Peter Romer-Friedman, an attorney with Washington, D.C.-based firm Gupta Wessler PLLC who is representing the couple, said this is the first time, that he’s aware of, that a charge like this has been filed with the EEOC, though same-sex couples have long been fighting for insurance coverage of IVF and other infertility treatments.

Romer-Friedman said it’s “odd” that the city’s policy makes an accommodation for lesbian women, by allowing them to undergo IUI for a year, but it doesn’t make an accommodation for gay men. 

“So we think this is a very straightforward case,” Romer-Friedman said. “If New York City decided that they wouldn’t provide heart medication, or other types of certain health services for gay men, I think it would be very obvious that that would be discriminatory. It’s no different here. Corey and Nicholas need IVF just as much as any other infertile couples who can’t make a baby together biologically. … Yet, they are in the group — gay men — that are categorically excluded from qualifying for IVF benefits. It’s not just wrong; it’s blatant discrimination.”

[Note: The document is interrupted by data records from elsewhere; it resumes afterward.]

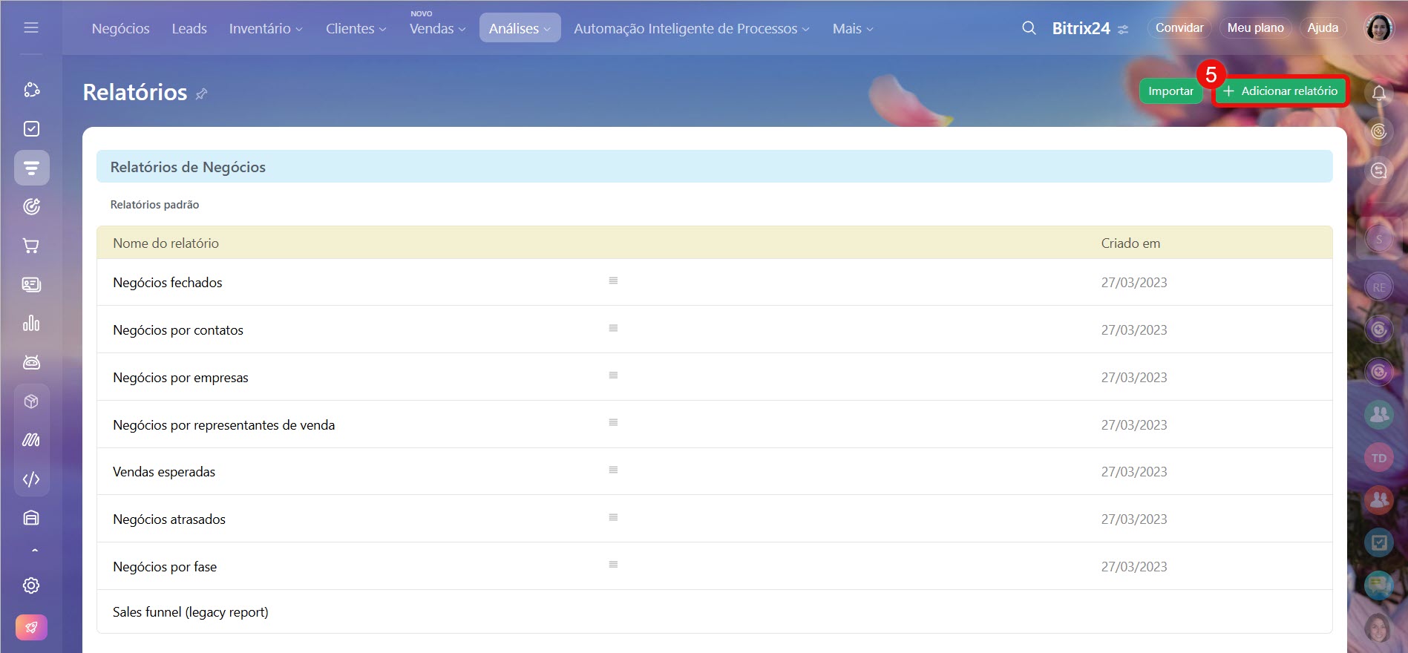
Task: Open the notifications bell
Action: [x=1378, y=93]
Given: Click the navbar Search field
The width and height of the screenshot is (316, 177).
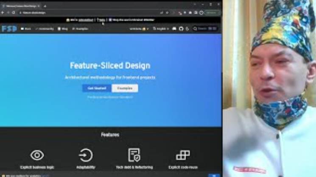Looking at the screenshot, I should (205, 28).
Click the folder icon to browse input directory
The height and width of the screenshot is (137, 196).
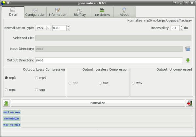click(188, 49)
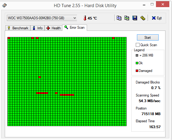
Task: Click the copy screenshot to clipboard icon
Action: click(x=127, y=18)
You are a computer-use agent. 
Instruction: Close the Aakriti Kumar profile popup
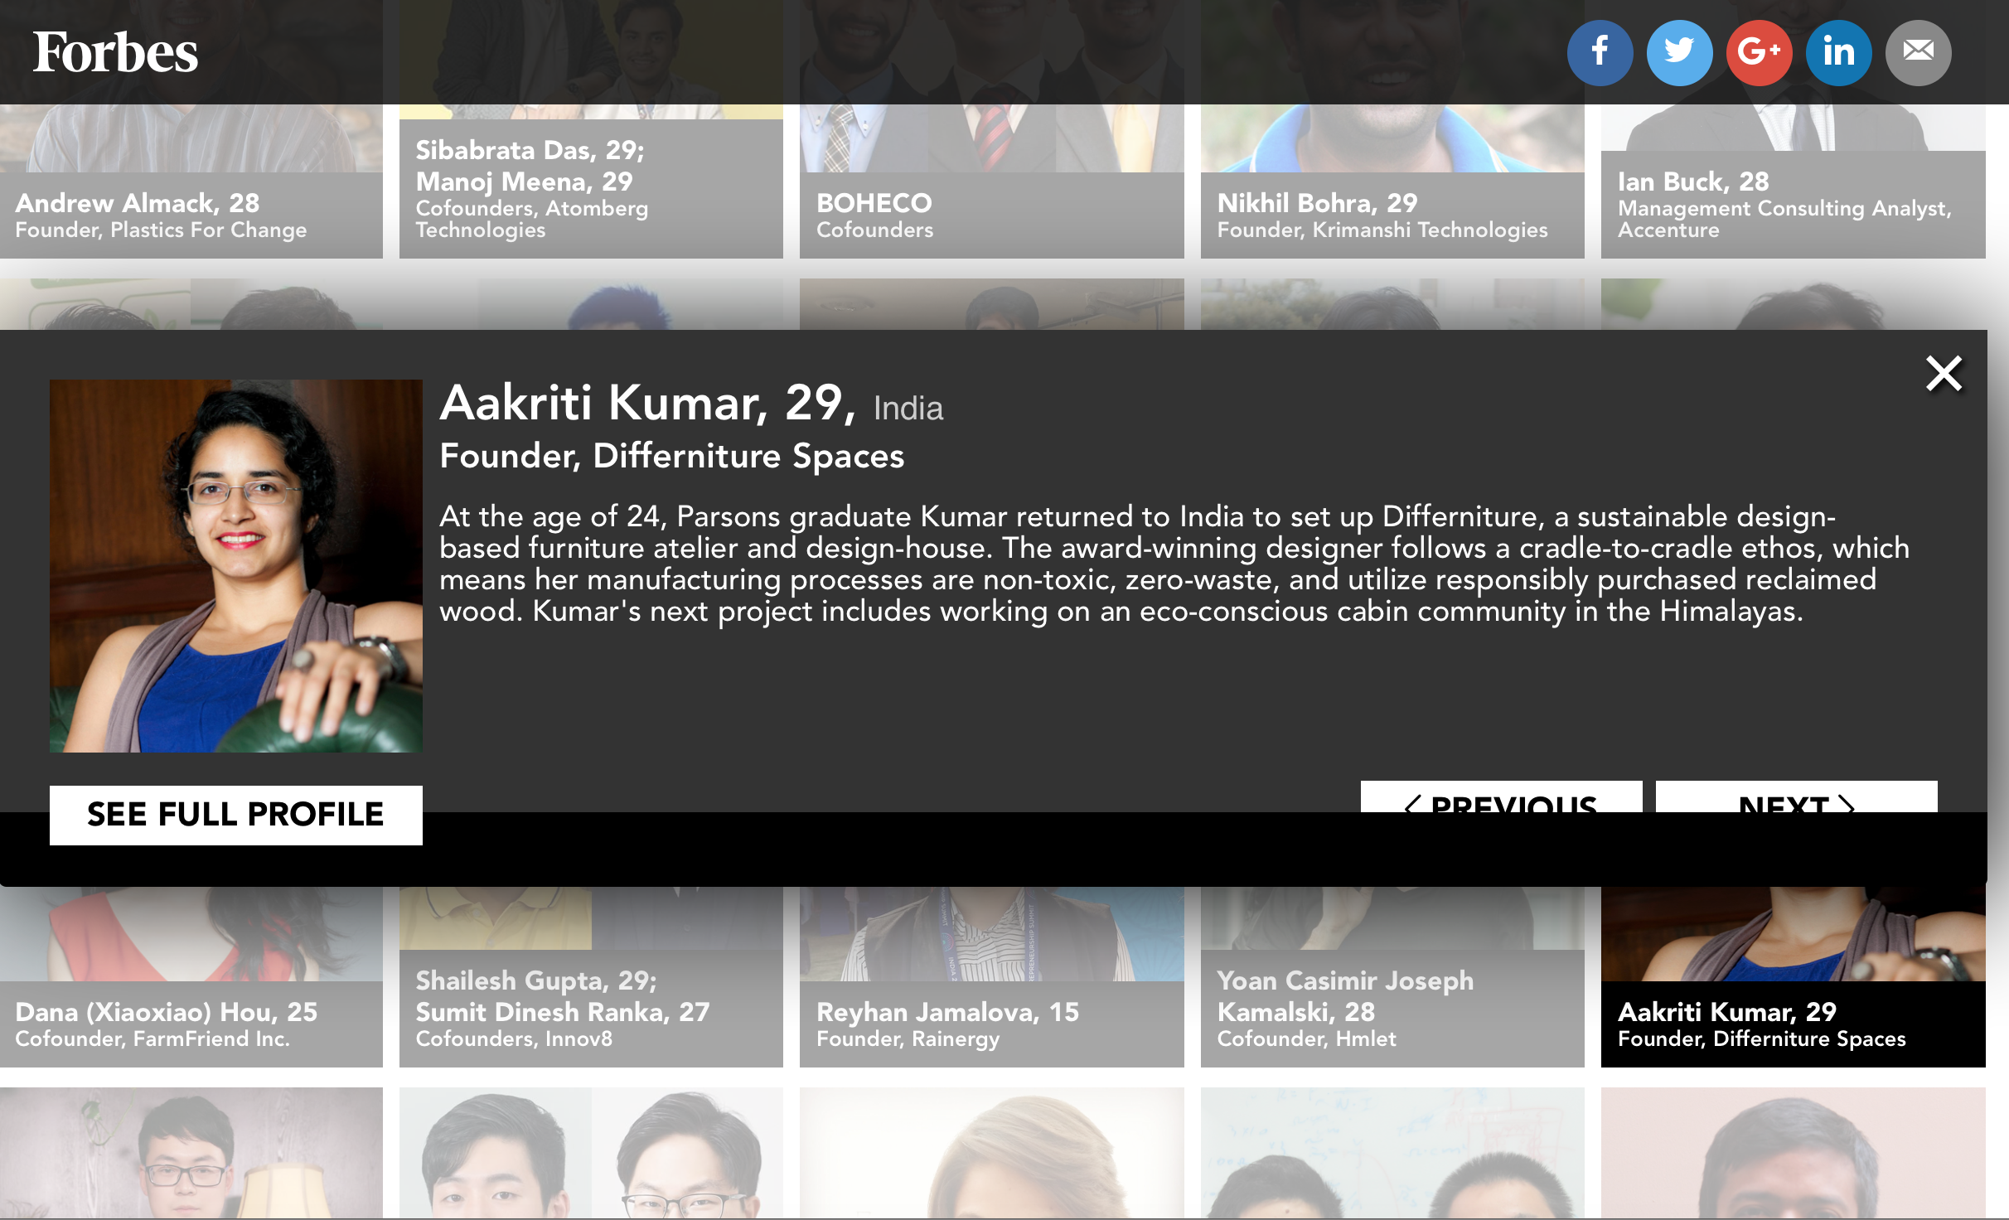(1944, 374)
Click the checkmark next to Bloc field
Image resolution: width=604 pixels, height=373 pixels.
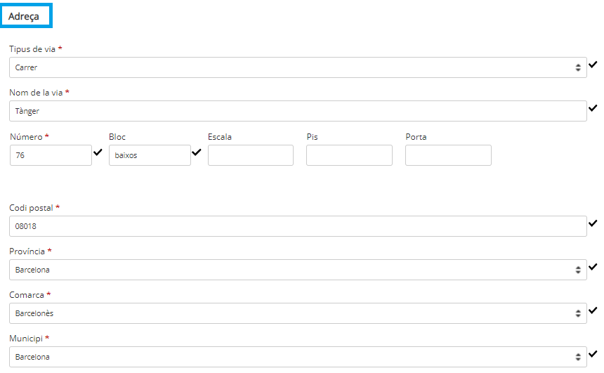(197, 152)
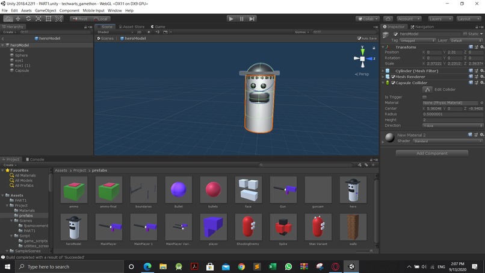
Task: Select the Rotate tool
Action: pos(28,19)
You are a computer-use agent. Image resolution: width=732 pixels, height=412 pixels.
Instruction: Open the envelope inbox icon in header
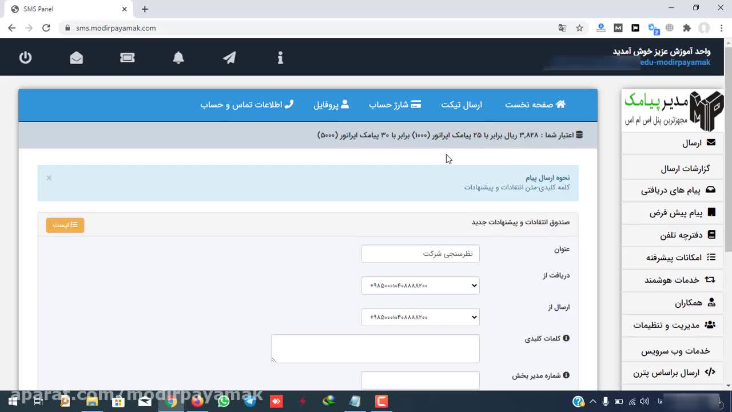(76, 57)
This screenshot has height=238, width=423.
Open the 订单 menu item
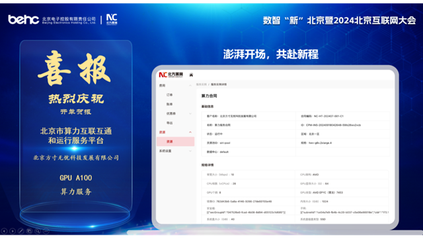click(169, 95)
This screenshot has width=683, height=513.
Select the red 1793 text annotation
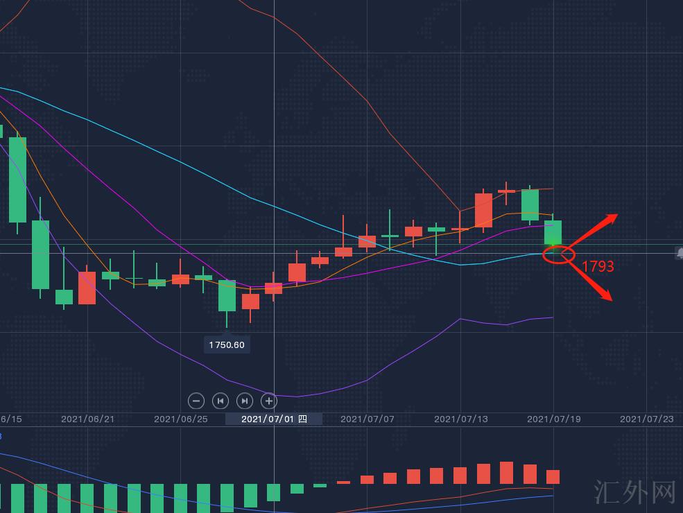[598, 266]
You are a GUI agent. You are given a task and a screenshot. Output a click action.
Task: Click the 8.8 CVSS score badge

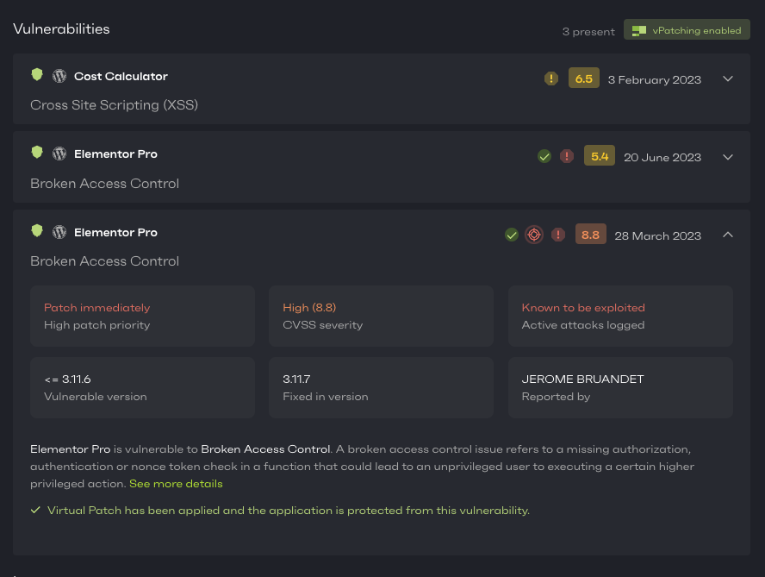pos(591,235)
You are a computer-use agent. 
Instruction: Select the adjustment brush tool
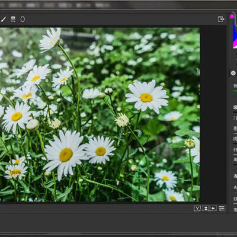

By not providing coverage for gay men, “the City’s policy breathes life into the outdated stereotype that gay men are not fit to be parents,” the charge stated. The charge also argued that the city’s policy violates federal, state and city laws against discrimination.

Maggipinto said that, unlike previous generations, he and Briskin were able to get married, and they saw having children as “a foregone conclusion.” 

But now their family plan has been delayed for years. 

“What the city has done is robbed me of the right to determine when I get to have the family that I want to have,” Maggipinto said. 

He added that he imagined being a dad in his early 30s, but he’ll be 37 next month, and they’ve just entered a legal process that could take years. 

“I could be 40 before I’m a dad, and it’s sad to me, but I still want to be a dad, so that’s what keeps me going,” he said.

Briskin said the experience has “really shaken up our sensibility in terms of what our lives would look like at this point” but that they’ve received an outpouring of support that’s given them hope. 

“I am hopeful, and I remain hopeful that we will be parents and that it will happen soon,” he said.